On Thursday, Vermont Senator and former Democratic Party presidential candidate Bernie Sanders appeared before a crowd of several hundred workers, young people and trade union members on the north lawn of the US Capitol Building in Washington, DC. The event, billed as a “Rally for Social and Economic Justice and Equality,” was organized by the trade unions and various organizations tied to the AFL-CIO and the Democratic Party.
Despite organizers’ claim that the rally was intended to “promote a people’s agenda stepping up grassroots mobilizations for economic and social justice and equality as the incoming Trump administration takes office,” the event offered no way forward for workers seeking to defend themselves against the attack on democratic rights and living standards being prepared by a Trump administration.
In the wake of the US presidential elections, tens of thousands of youth, professionals and working class people have taken to the streets protesting the election of Trump. High school students have staged mass walkouts throughout the country in recent days.

Request 1 - Copy the entries from the line containing "Insert a blockquote in the knowledge editor" through the end of the entries, leaving out the pictures.

Supplied data -

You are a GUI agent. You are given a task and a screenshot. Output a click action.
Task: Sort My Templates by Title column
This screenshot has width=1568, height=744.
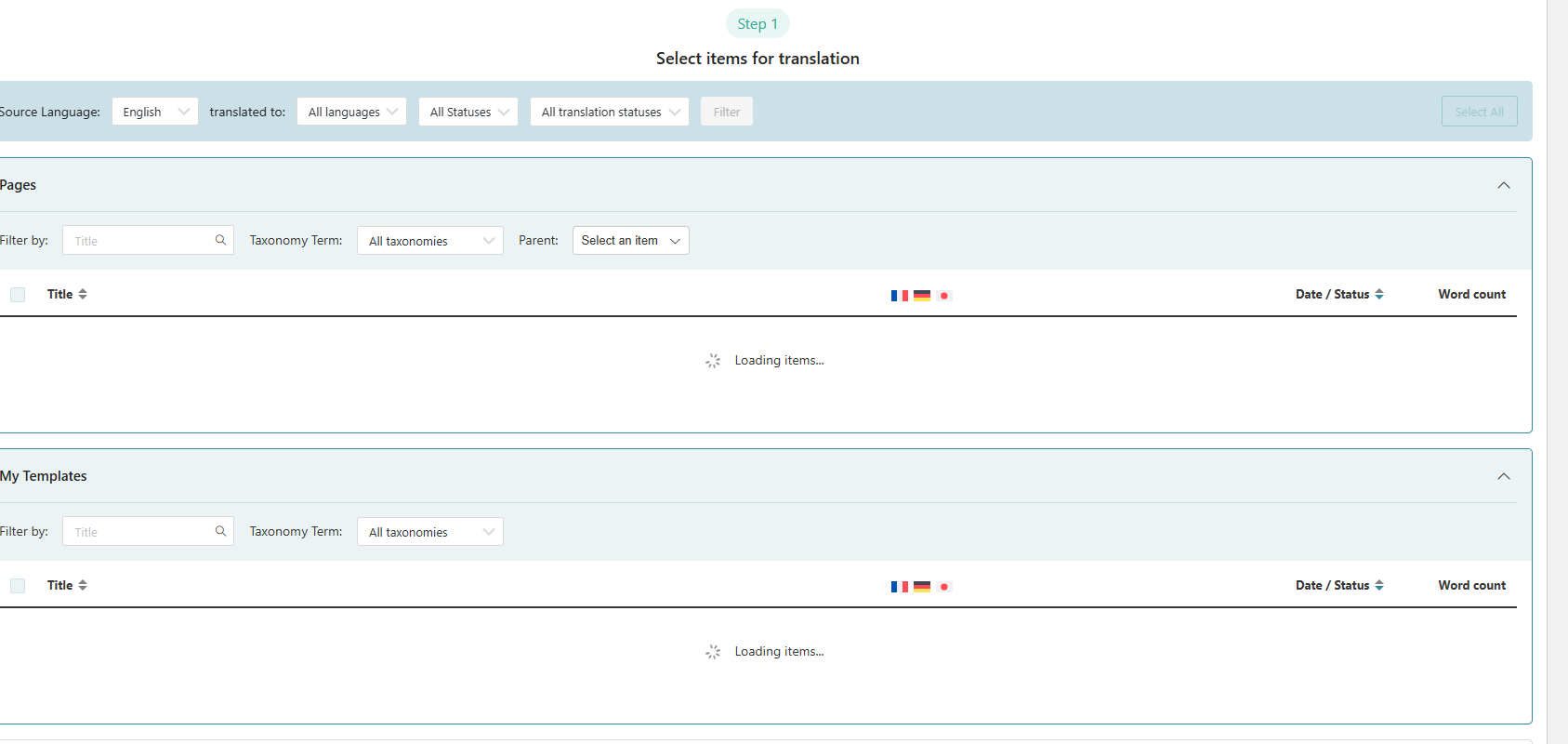(67, 585)
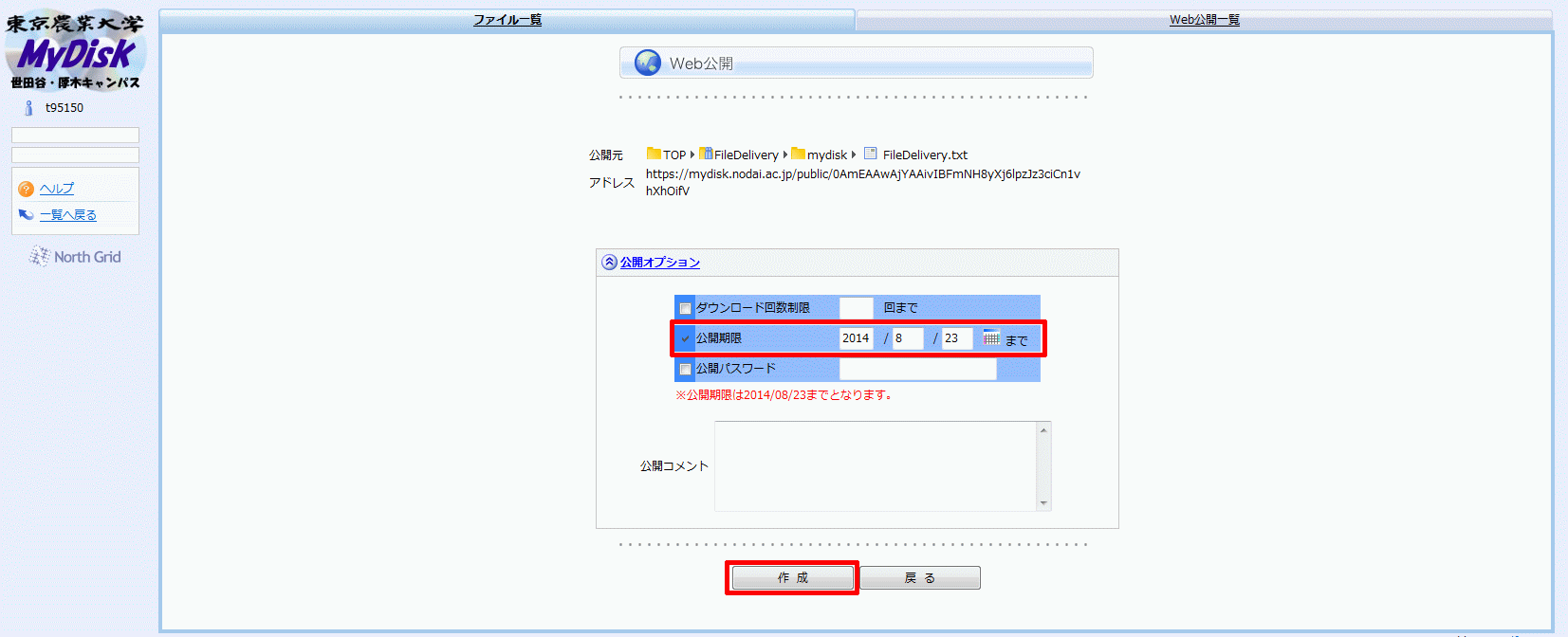Viewport: 1568px width, 637px height.
Task: Enable the ダウンロード回数制限 checkbox
Action: (x=685, y=308)
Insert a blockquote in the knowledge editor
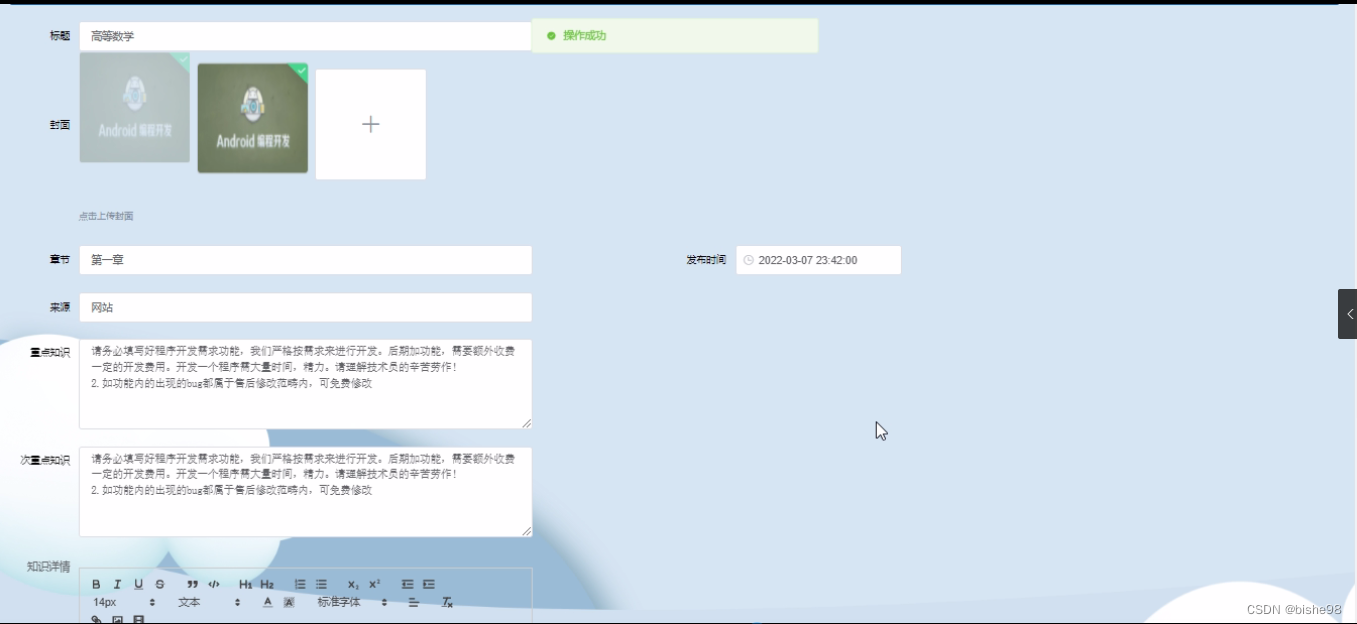This screenshot has height=624, width=1357. click(x=193, y=584)
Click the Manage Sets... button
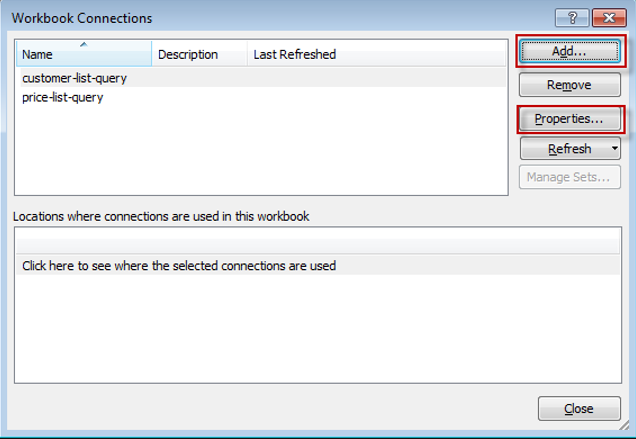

Request 2 - According to the article on the Sanders rally, where on the Capitol grounds was the event held?

Full response 1 -
Insert a blockquote in the knowledge editor
This screenshot has height=624, width=1357. click(x=193, y=584)
Click the Manage Sets... button

Full response 2 - On the north lawn of the US Capitol Building in Washington, DC.